Роскошный кабинет Джона был словно дамбой огражден от внешнего мира, в нем царили тишина и прохлада. Стоял январь, но солнце за окном жгло нещадно. Зато здесь, в этом великолепном оазисе, потоки ледяного воздуха овевали и посетителей, и бархатистые ковры, и стены, обшитые дорогим красным деревом.
Джон был одним из богатейших людей в Квинсленде. В отличие от Теда Джон начинал на пустом месте. У него не было ничего, кроме алчности и тщеславия — двух самых могущественных сил в мире, размышлял Тед. Джон вырос на ранчо, он был сыном объездчика лошадей и пастушки. Шести лет от роду Джон мог выследить ящерицу в расщелинах скал получше любого аборигена. Когда ему стукнуло десять, ранчо продали американским инвесторам, и семья Джона была обречена закончить дни в нищете на улицах Брисбена. Но Джон добился в жизни немалого.
На одной из стен красовались карты Квинсленда и Северной Территории, на которых он отмечал приобретенные владения. Принадлежащие ему пастбища насчитывали в общей сложности миллионы акров. Он распоряжался рудой, солью, гипсом, скотом и шерстью. «Скажи, что у тебя есть, и я это приобрету» — таков был его девиз. Лучший юрист в Квинсленде, Джон, несмотря на весь приобретенный лоск аристократа, оставался в глубине души уличным гангстером. Он стал одним из первых друзей Джексона, когда тот появился в Австралии.

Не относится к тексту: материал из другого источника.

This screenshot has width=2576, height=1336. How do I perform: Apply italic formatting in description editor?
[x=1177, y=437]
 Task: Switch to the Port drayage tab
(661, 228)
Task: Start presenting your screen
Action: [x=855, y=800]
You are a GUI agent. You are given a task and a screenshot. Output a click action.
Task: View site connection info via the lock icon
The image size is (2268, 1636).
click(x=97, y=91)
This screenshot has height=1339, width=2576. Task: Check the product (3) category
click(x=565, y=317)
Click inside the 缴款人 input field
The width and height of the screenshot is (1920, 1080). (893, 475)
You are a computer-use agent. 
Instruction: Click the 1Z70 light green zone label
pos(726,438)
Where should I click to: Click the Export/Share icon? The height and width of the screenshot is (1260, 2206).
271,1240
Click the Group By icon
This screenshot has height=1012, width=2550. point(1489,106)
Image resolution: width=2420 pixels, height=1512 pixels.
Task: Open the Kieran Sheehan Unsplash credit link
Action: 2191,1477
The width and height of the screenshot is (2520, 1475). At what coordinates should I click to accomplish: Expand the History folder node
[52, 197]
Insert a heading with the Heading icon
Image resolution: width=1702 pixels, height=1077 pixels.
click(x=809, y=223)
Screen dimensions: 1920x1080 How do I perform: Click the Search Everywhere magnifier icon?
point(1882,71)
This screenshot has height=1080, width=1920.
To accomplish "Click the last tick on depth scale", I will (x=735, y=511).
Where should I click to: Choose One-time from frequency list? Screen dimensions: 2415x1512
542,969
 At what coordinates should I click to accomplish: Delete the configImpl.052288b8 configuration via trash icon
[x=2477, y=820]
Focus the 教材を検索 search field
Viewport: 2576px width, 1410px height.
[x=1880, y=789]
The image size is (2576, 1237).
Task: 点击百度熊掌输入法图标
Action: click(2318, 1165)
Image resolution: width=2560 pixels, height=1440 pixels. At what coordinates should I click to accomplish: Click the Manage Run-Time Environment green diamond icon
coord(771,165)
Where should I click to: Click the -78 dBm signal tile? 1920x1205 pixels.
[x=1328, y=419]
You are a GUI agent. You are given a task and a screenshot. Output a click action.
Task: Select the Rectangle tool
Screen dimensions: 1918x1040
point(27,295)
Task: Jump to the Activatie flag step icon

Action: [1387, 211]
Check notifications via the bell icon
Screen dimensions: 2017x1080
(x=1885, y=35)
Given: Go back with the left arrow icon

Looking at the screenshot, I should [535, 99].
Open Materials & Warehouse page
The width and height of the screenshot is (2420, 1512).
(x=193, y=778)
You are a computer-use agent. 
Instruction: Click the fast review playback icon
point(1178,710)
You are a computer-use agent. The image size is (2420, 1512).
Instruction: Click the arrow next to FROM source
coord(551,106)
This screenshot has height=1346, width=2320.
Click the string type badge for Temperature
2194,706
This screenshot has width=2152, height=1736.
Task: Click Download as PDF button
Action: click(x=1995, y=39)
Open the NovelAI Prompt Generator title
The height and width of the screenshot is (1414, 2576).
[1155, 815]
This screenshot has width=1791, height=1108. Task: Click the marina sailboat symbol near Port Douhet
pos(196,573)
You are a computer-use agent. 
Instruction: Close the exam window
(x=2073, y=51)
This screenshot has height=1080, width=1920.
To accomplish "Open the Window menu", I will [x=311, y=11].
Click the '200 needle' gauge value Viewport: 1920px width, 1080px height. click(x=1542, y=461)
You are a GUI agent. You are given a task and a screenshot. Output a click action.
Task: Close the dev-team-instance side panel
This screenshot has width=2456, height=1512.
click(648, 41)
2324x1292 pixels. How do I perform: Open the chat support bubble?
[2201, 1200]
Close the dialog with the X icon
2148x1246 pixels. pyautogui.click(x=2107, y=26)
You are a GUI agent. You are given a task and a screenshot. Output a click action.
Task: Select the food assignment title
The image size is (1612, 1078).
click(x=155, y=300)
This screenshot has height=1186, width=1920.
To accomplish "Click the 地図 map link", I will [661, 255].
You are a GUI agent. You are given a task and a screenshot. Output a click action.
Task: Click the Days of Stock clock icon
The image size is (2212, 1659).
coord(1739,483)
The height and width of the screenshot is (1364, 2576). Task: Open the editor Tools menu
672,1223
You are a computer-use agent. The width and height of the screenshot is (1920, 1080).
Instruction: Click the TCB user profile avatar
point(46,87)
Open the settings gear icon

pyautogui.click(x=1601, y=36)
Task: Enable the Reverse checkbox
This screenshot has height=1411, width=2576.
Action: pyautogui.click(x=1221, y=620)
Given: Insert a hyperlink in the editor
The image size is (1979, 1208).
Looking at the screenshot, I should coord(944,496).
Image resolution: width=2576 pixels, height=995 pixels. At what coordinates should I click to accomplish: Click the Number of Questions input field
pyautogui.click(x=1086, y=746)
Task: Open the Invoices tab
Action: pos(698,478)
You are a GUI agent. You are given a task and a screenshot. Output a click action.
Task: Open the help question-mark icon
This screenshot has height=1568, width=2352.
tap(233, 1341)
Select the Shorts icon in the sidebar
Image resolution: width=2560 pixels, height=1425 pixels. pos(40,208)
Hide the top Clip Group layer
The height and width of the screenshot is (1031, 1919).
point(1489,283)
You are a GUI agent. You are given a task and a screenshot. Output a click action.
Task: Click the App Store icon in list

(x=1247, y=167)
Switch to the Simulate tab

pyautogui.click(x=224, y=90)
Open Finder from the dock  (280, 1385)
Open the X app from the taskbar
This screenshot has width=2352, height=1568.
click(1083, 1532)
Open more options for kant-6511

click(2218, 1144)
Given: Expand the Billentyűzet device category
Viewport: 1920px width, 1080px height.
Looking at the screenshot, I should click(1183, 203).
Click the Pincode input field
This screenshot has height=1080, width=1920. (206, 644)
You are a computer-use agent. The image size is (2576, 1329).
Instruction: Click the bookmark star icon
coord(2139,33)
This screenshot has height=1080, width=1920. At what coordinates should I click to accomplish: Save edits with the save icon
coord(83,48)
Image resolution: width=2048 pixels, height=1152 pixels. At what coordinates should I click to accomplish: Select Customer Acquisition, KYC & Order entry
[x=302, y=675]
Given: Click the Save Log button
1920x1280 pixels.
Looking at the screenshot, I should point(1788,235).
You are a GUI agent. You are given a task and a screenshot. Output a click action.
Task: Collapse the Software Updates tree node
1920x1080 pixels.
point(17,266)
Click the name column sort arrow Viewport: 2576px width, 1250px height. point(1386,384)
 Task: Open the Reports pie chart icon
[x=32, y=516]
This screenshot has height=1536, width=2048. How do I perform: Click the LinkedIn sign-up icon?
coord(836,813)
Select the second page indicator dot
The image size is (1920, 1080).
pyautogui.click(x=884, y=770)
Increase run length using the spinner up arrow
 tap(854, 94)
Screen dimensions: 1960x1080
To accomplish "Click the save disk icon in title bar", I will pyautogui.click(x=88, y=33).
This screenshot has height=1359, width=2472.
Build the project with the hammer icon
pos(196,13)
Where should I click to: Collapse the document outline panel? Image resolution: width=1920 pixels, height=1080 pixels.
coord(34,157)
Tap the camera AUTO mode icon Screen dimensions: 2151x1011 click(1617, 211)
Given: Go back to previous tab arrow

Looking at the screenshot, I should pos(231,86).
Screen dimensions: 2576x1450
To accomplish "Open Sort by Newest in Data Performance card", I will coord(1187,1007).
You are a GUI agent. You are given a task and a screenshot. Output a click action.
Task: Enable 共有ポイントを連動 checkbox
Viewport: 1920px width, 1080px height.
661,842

Внимание Теда приковали эти карты на стене, а не вид за окном, который был великолепен: раскинувшийся внизу Брисбен, знаменитый Сторибридж, соединяющий берега извилистой реки, пришвартованные яхты и оживленное движение по реке... Тед отметил про себя, что владения Джона увеличились за последнее время, и это больно резануло его.
В пепельнице дымилась вечная сигара Джона. Сам он сидел с телефонной трубкой в руках и давал кому-то краткие указания. Он был невысокого роста и имел сложение тяжелоатлета; от него исходила свирепая сила необъезженного мустанга. Из-под кустистых черных бровей на вас смотрели два пылающих угля живых умных глаз. Черты лица были грубоваты, на голове топорщилась копна уже начинающих седеть вьющихся волос. Он бросил быстрый взгляд на вошедшего Теда, рявкнул в телефон несколько прощальных слов и бросил трубку.
— Что хорошего, Джон?
Спокойствие и хладнокровие Джона резко контрастировали с нервозным состоянием его клиента. Адвокат взял из пепельницы свою сигару, пустил густое облако в потолок и положил ее обратно.
— Есть кое-что, — неторопливо ответил он. — Присаживайся. Сейчас расскажу. — Джон помолчал. — Кофе?
— Кофе?! — взорвался Тед. — Какой к черту кофе! — Он с размаху плюхнулся в кожаное кресло напротив своего адвоката. — Ну!
Джон усмехнулся: вспышки гнева со стороны Теда Джексона на него не действовали.
— Джексон, что ты все время как на иголках? — Казалось, он испытывал удовольствие, оттягивая разговор и держа в напряженном ожидании своего клиента.
— На иголках! А что вы хотите от человека, которого своими пересудами преследует толпа, а адвокат вызывает срочным порядком в Брисбен?!
— Я-то полагал, что тебе станет лучше, когда ты решишься все продать... — гнул свое Джон.
— Решишься! Меня вынуждают все продать. Уезжать мне не хочется, да только я уже давным-давно не хозяйствую в своем ранчо, а воюю. Мои люди вооружены до зубов. Никто шагу не осмеливается ступить за порог в одиночку. И хоть бы знать, с кем мы сражаемся. Враги появляются невесть откуда. Нападают всегда в темноте, когда меньше всего ожидаешь удара. Сегодня они режут забор, завтра взрывают скважину. У всех фермеров хватает забот — что верно, то верно. Сейчас засуха. Скот дохнет, но, когда я пытаюсь вывезти его, на трейлеры устраивают засады. В Джексоновой заимке месяцами не выпадает ни капли дождя. Последние три года я не получаю ничего, кроме убытков. Проторчишь тут один как перст среди этих сухих зарослей, выжженной земли и гибнущего скота, так будешь как на иголках!..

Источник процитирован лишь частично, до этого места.